━━ Extracted data

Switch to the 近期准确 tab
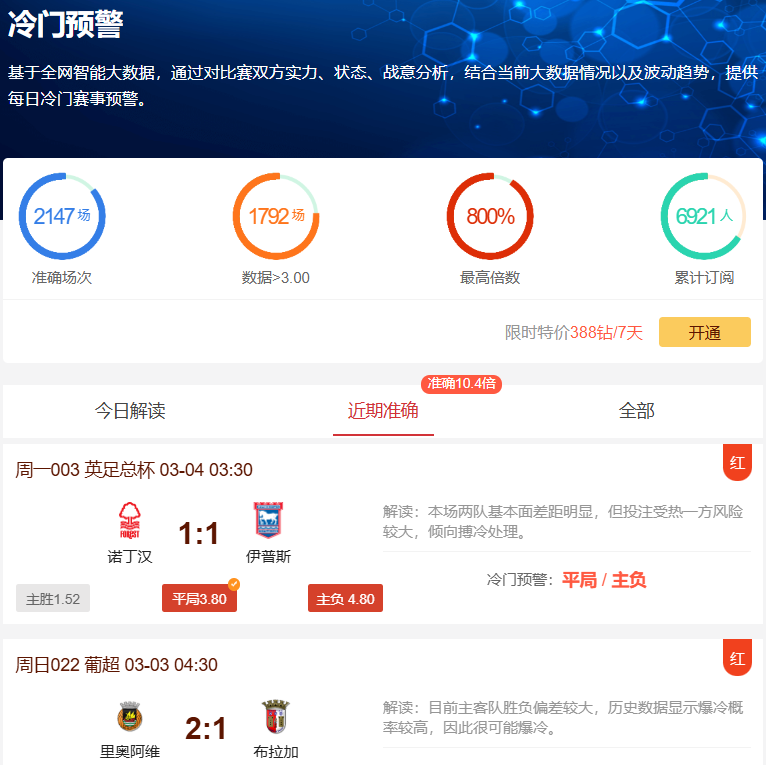Screen dimensions: 766x765 pyautogui.click(x=383, y=411)
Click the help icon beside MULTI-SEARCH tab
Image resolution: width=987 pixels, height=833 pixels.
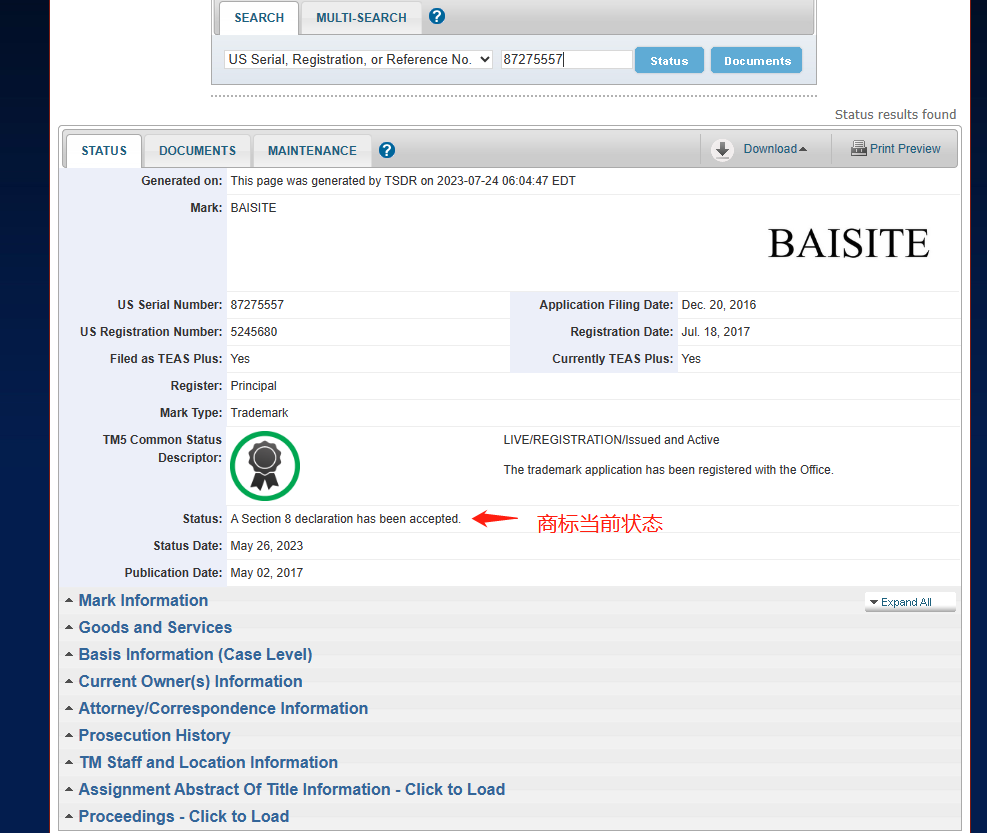click(x=437, y=17)
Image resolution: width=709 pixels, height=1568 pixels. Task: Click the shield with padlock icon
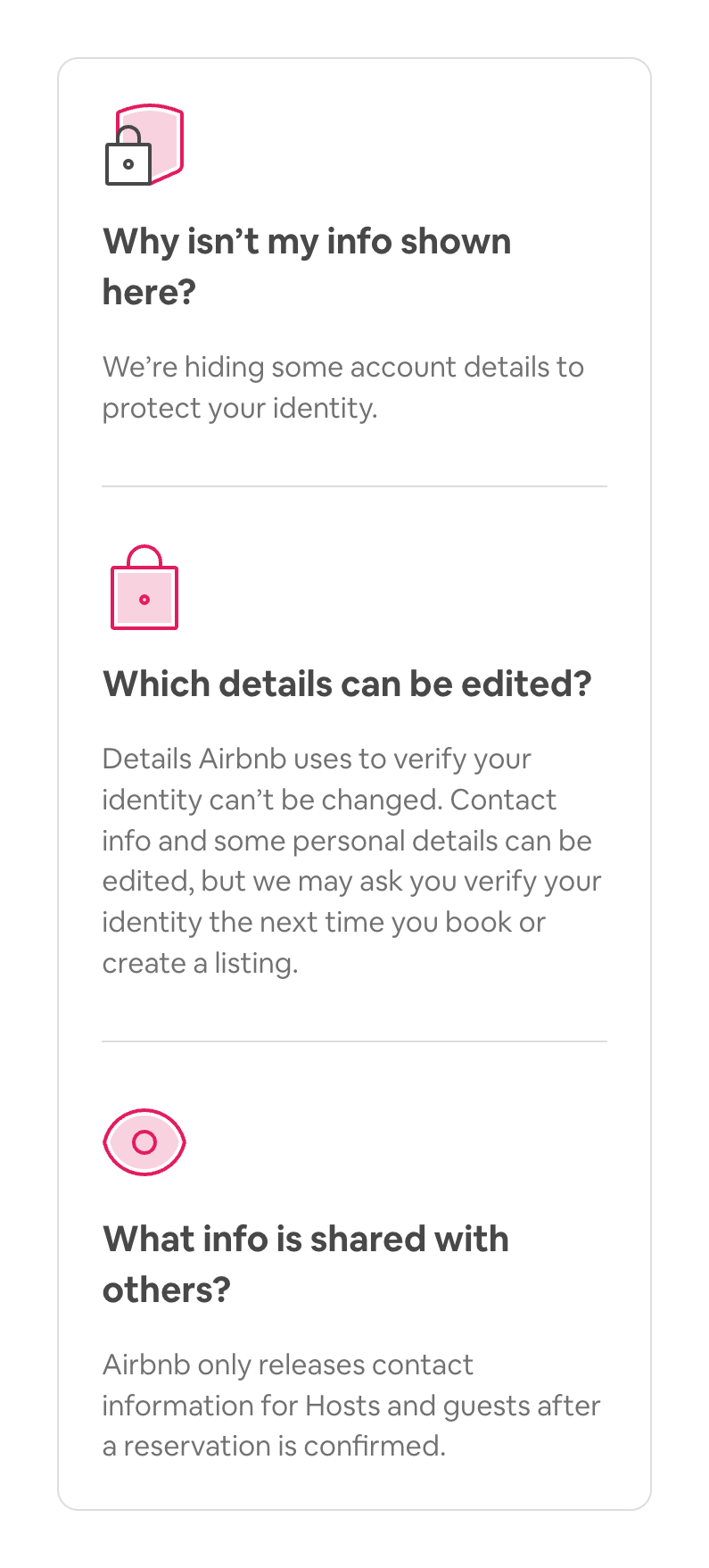pyautogui.click(x=144, y=145)
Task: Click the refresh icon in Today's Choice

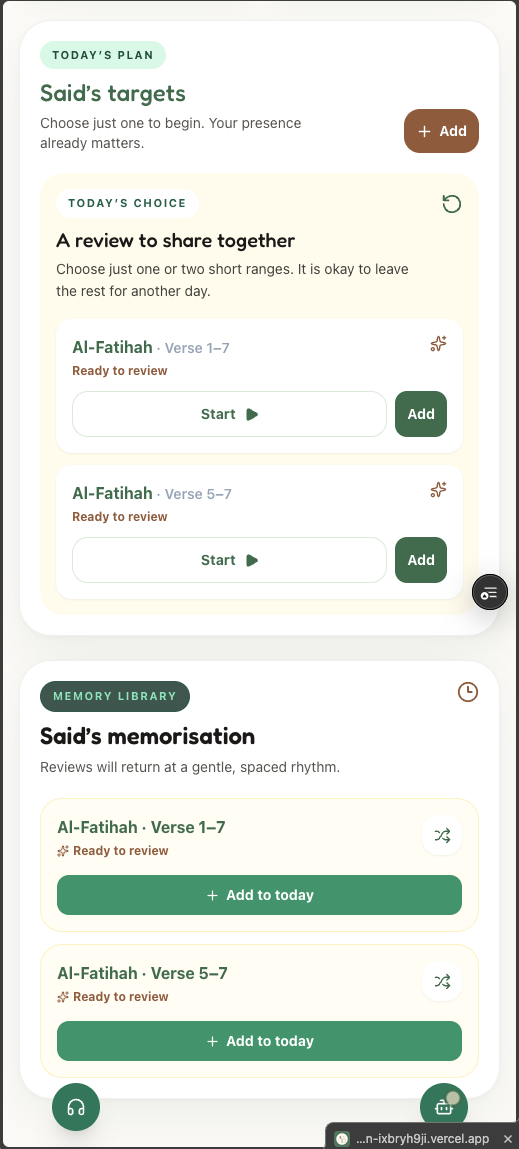Action: [452, 204]
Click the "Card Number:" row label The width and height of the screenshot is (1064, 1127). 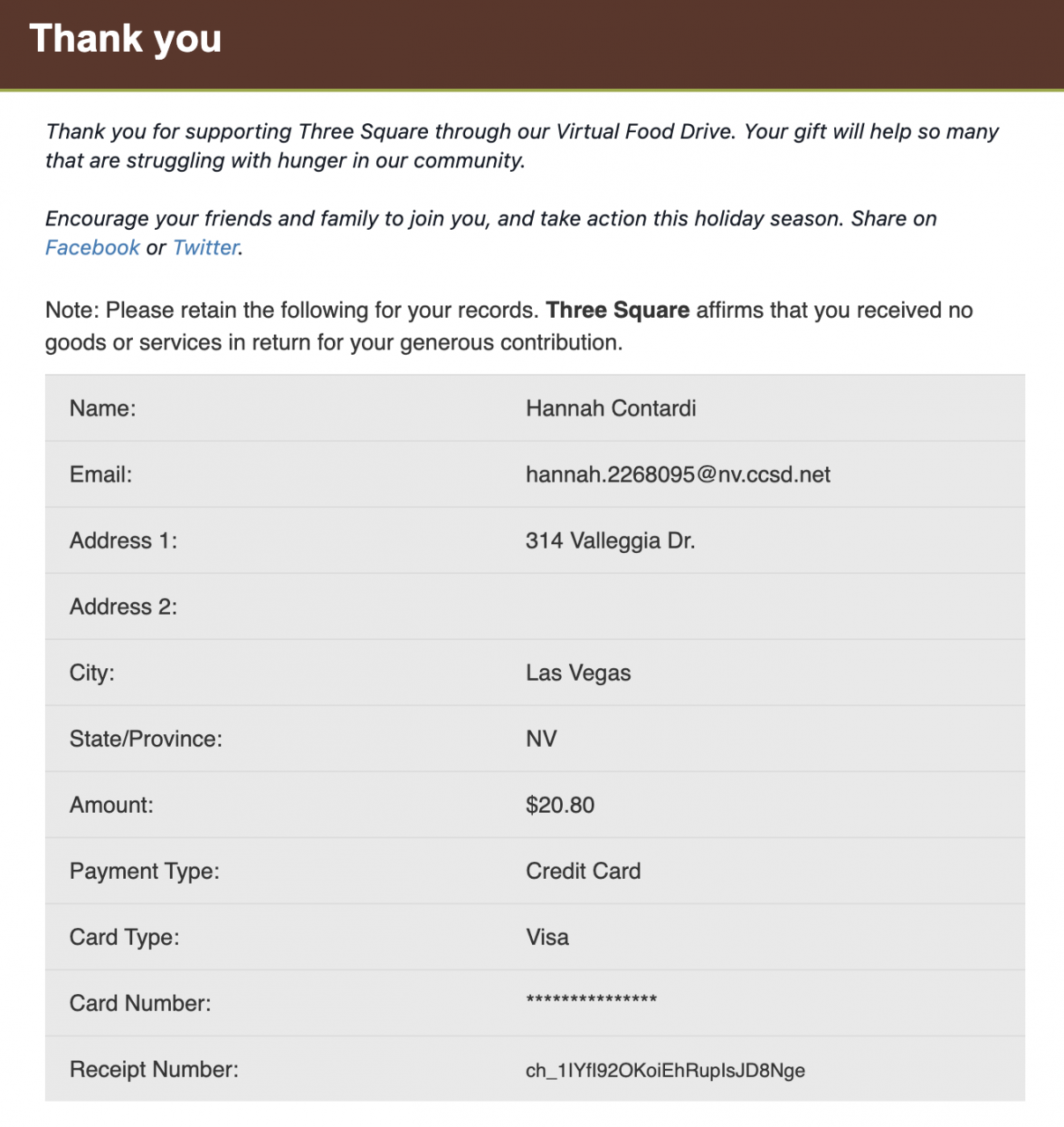pyautogui.click(x=140, y=1003)
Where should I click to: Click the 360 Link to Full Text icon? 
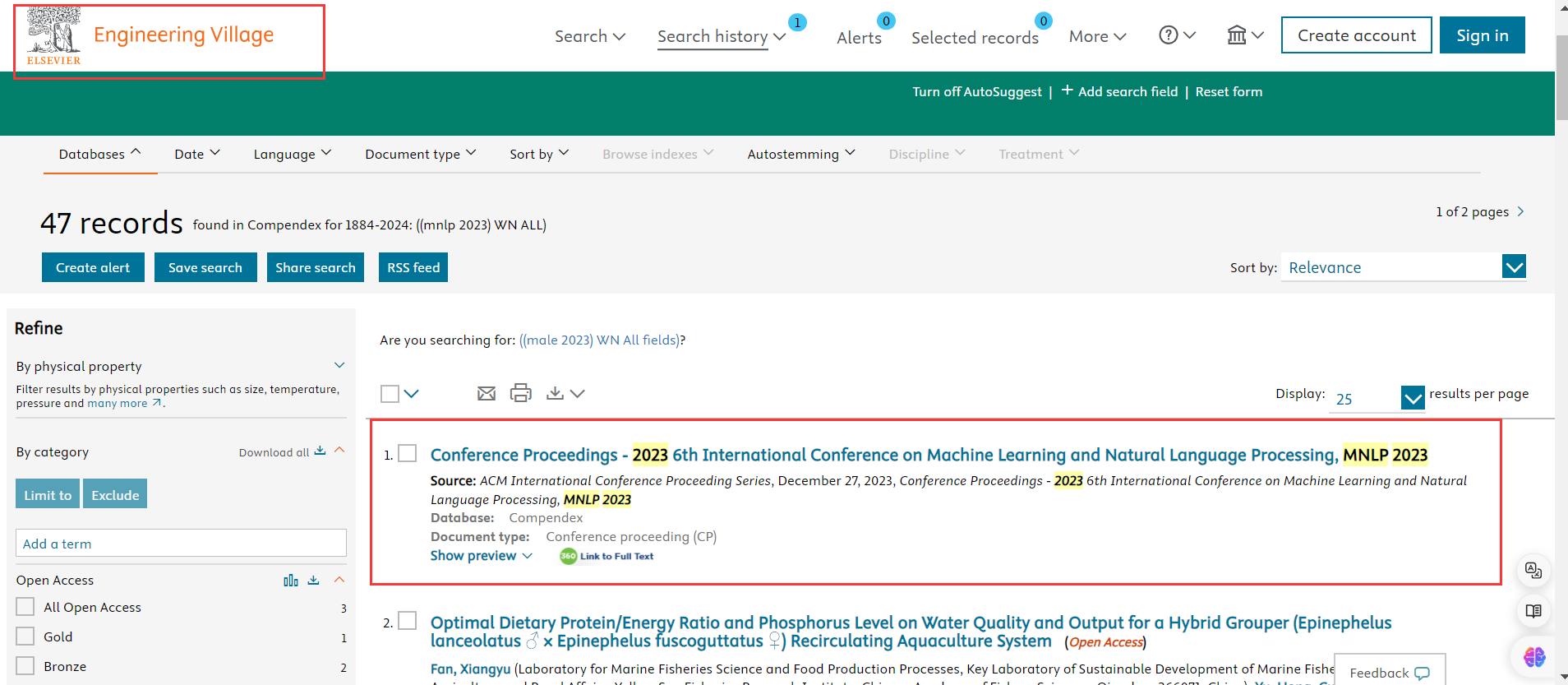[x=606, y=557]
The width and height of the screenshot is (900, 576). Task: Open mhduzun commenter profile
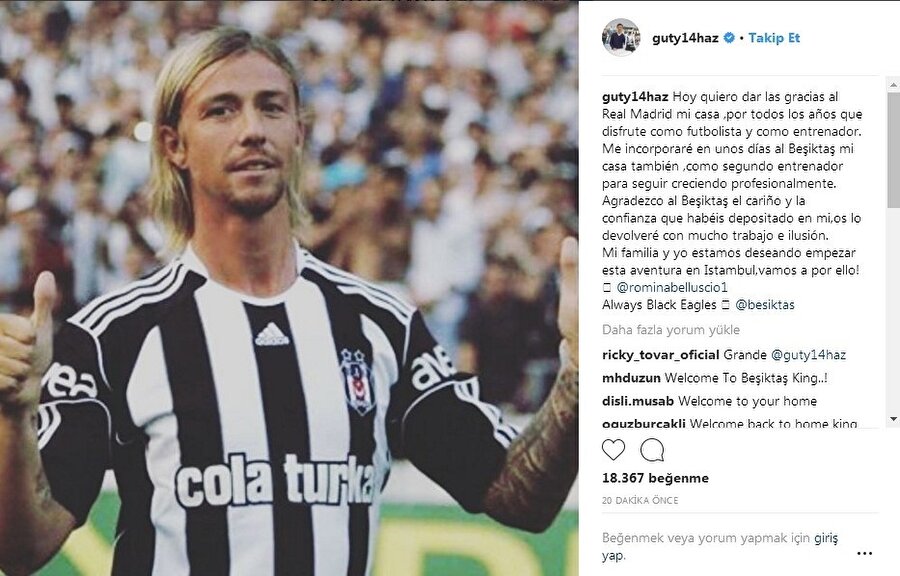(x=631, y=378)
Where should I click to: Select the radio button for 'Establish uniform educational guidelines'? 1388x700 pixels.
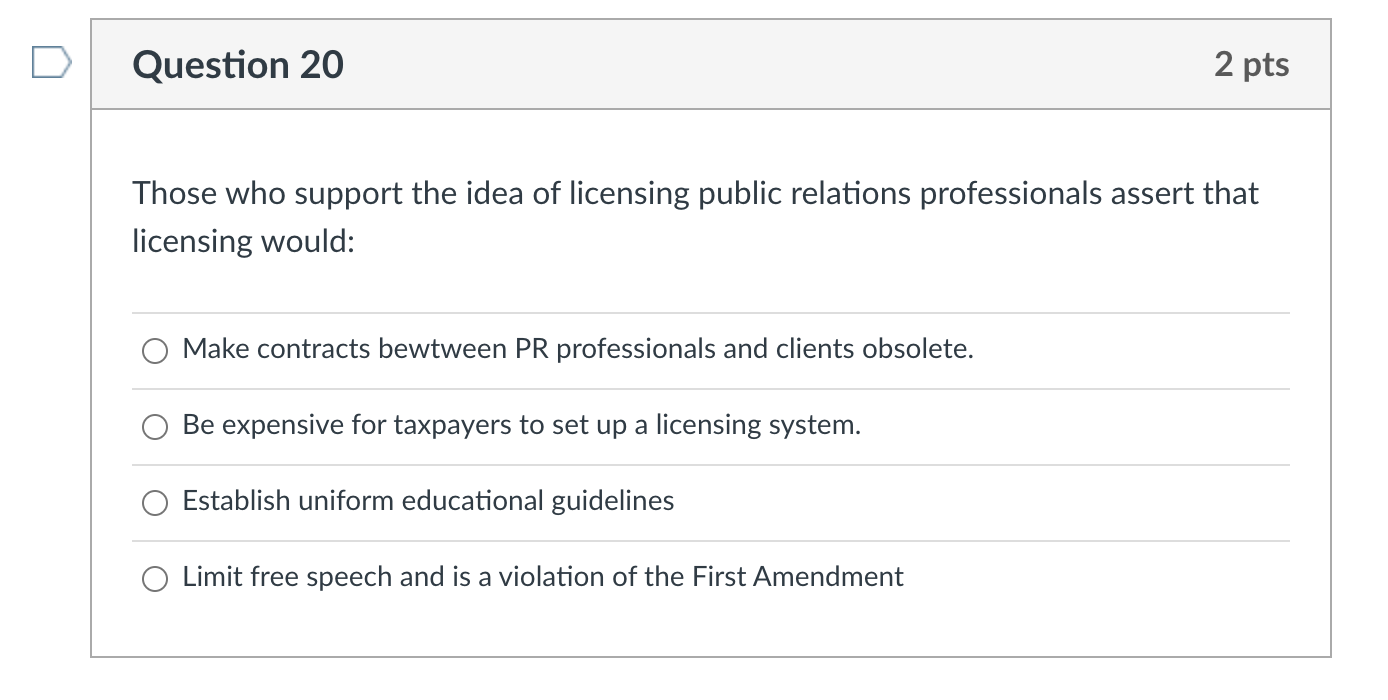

━━━━

> [Task description]:
From the line that includes "The width and height of the screenshot is (900, 576)." on down to the last line of the entries above, set down each line exactly, leaving out the pictures.

> [Answer space]:
The width and height of the screenshot is (900, 576). Task: Open mhduzun commenter profile
(x=631, y=378)
Where should I click to: Select the radio button for 'Establish uniform educational guidelines'? 1388x700 pixels.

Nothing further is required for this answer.